> _Provided material_
────────────────────
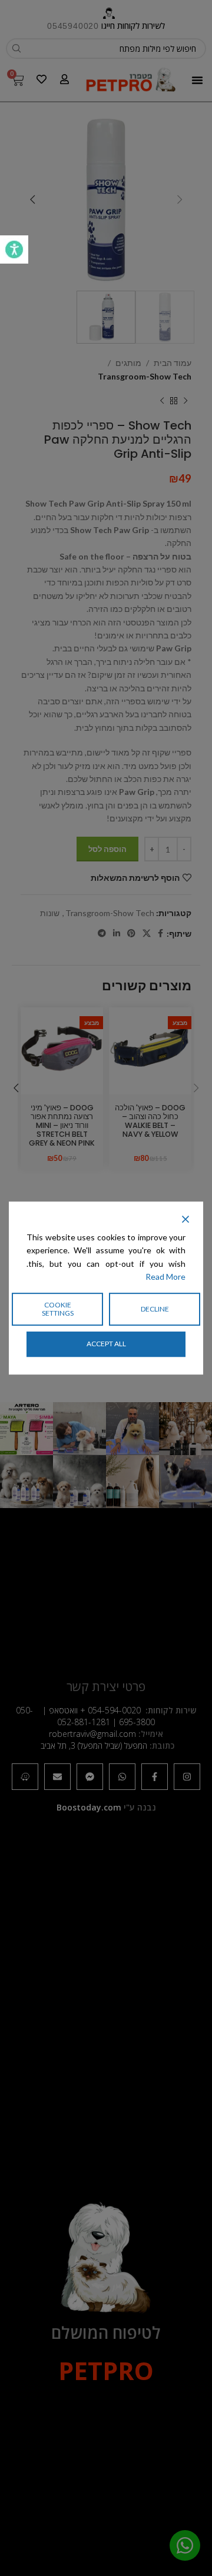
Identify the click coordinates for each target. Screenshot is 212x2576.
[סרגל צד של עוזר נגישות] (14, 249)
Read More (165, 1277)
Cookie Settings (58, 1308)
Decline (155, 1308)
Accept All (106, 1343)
────────────────────
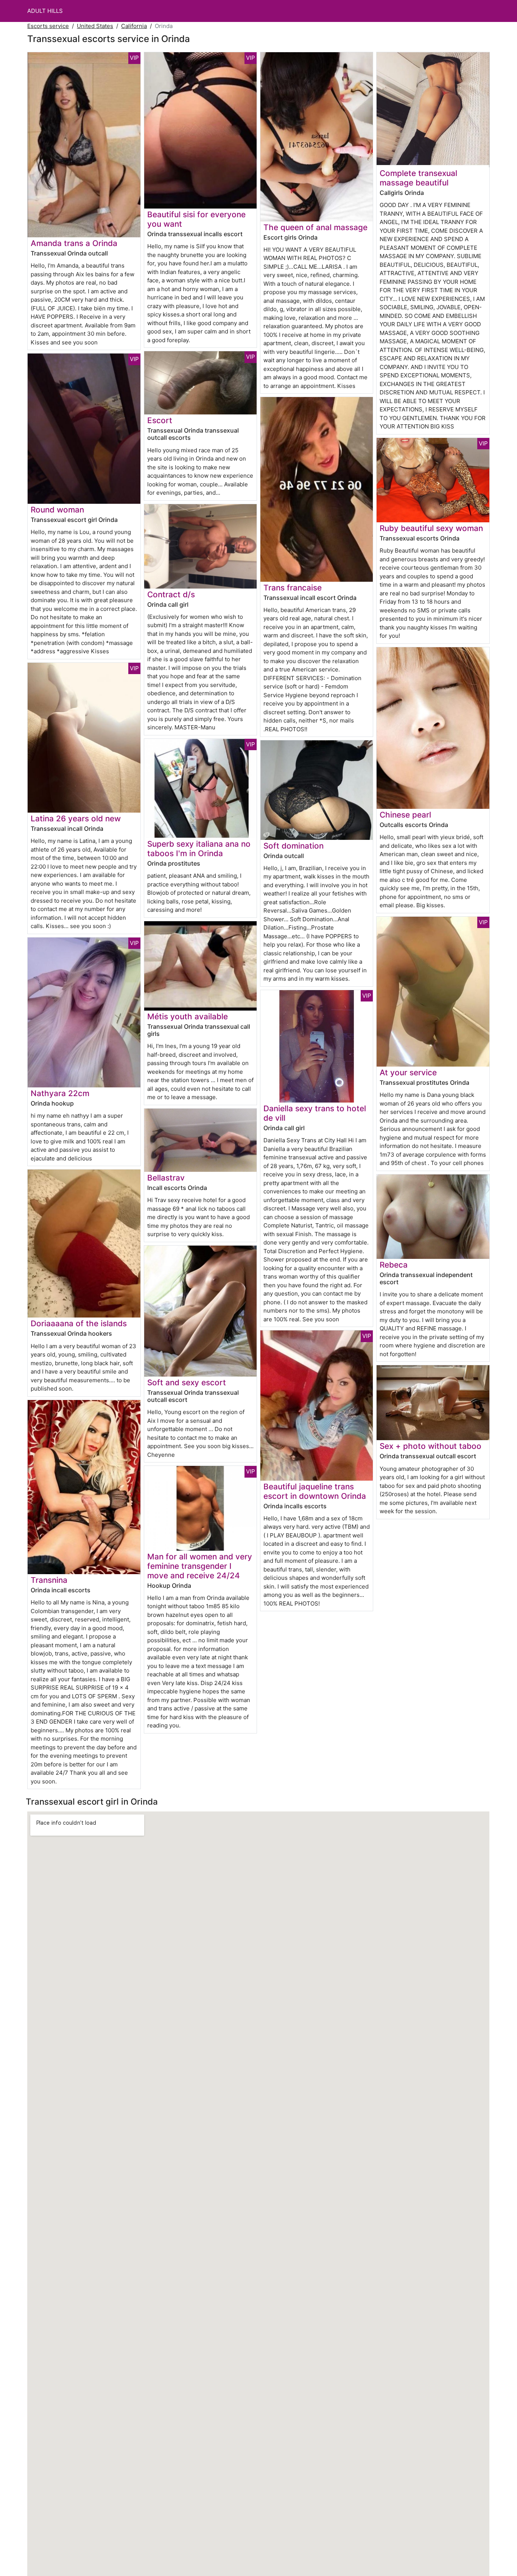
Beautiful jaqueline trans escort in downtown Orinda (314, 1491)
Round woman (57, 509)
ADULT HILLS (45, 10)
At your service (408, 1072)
────────────────────
Above are the lines; repeat exactly the ones from the line containing "Identify the click" down to the line containing "Accept All (106, 1343)", both inclusive.

> _The answer_
Identify the click coordinates for each target. Screenshot is 212x2576.
[סרגל צד של עוזר נגישות] (14, 249)
Read More (165, 1277)
Cookie Settings (58, 1308)
Decline (155, 1308)
Accept All (106, 1343)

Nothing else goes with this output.